Влюбиться
Влюбиться в это не стоит труда, если это — Питер.
Редко, в самом деле, редко ты случайно выбираешь достойную книгу. К одним — присматриваешься, спрашиваешь чужое мнение, но к другим — иной подход, ты просто заказываешь их и все, а после дочитываешь их даже там, где перечислены имена графиков, дизайнеров, составителей и коды УДК-ББК. Так вышло и с книгой издательства АСТ редакции Елены Шубиной. Я о ней мало знаю, кроме того, что она может удивительным образом объединять талантливых писателей, которые еще более удивительным образом пишут недурные тексты.
Сборник «В Питере жить» — это такой своеобразный warm-up дня. Читаешь его — и радуешься. И еще мне кажется, тема сборника настолько целительна, что каждый писатель, личность коего бесспорно многогранна, не просто пишет о Питере, собственно говоря, он пытается передать свою любовь к точке земного шара, в которой можно обрести себя. Однако ни один текст не получился бы, если бы автор искренне не любил город, к тому же я бы сразу заметила это — квазилюбовь ради тиража. И пожалуй, вторая суперсила книги в том, что где-то там, в стране междустрочия, в снах подтекста, люди для людей пишут о Риме и просят читать его наоборот. Там, где любовь, там город, там, где город, — там человек, где человек — там все наоборот. И ты, пытливый читатель, бегущий за белым кроликом, важничаешь, что прочитал смыслы, ты гордишься собой, ибо даже если ты никогда не жил ни в Риме, ни в Питере, ты остаешься человеком. А значит, любой тираж стоил бы именно такого исхода.
Я открыла для себя автора Татьяну Мэй, чье слово особенно живо, особенно емко и обширно одновременно. Читаешь ее — словно летишь на качелях, ловишь поток воздуха и забираешь в грудь как можно больше букв и слов. Она удивительно точна, видит как настоящий и гениальный творец. Я, пожалуй, ее текст и текст Татьяны Никитичны поставлю в один ряд, да простит меня классическая литература постэпохи.
Важные концепты книги — это город, улица, Нева и детство. Все авторы старше меня, но я как будто их понимаю, словно это я жила на той самой улице и слышала вой сирен, словно это я меняла дома и районы города, школы и университеты, словно это я влюблялась и разводилась, словно это я неслась с коляской по Невскому, словно это я разгадывала идеи топонимов северной столицы, словно это мне когда-то говорили или я говорила кому-то: «это Питер, детка». Просто Питер, не так ли?

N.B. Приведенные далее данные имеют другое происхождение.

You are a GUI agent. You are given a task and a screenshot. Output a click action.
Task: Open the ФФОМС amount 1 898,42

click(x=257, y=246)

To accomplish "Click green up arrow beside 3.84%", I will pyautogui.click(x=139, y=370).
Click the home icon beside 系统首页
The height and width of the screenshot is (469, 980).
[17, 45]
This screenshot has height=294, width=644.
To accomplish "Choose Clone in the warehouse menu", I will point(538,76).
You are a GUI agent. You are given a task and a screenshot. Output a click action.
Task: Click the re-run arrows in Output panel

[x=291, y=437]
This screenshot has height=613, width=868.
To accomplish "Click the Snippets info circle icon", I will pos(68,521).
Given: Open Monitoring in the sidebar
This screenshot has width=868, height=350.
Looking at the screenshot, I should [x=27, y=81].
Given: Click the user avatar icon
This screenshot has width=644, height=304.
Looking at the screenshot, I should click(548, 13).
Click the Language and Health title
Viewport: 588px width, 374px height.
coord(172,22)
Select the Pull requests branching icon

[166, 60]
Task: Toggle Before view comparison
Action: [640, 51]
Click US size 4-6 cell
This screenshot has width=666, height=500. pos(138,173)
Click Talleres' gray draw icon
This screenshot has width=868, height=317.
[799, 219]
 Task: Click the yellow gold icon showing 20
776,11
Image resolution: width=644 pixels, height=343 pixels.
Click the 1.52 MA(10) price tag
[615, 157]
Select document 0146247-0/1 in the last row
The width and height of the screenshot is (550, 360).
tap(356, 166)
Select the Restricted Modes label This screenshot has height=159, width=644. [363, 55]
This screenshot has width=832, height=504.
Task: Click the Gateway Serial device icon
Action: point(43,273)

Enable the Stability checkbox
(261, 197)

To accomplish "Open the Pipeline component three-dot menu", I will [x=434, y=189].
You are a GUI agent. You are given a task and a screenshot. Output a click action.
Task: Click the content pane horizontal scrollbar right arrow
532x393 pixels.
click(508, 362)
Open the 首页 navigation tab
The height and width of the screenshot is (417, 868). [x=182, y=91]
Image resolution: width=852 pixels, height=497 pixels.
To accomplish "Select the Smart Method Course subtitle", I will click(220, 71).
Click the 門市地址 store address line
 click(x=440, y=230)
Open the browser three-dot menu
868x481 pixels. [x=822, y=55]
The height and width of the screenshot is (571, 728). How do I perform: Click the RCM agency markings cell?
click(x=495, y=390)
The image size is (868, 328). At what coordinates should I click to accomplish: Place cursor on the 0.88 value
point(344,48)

Для книги я выбрала две закладки: книжная тесьма — для списка авторов (и всякий раз заглядывала на эту страницу, чтобы почитать, кто такой Гребенщиков по мнению Елены Шубиной, хотя мы с певцом, ну сами понимаете, знакомы по миру поэзии хотя бы) и цветы в ламинаторе — для самих текстов.
Многие истории после знакомства остаются в памяти лигатурой предложений: они такие очень диктантные. Но есть и тексты-исследования. Таков нарратив Дмитрия Быкова, оставленный мной на подумать. Ученый и мудрец, Быков пошел от анапеста как интерконцепта времени. Не каждому дано, знаете ли, вот так запросто осилить такую сверхидею. Но ни Шубина, ни Соколовская особенно не беспокоятся за меня: мол, любишь Питер — люби и Быкова почитать.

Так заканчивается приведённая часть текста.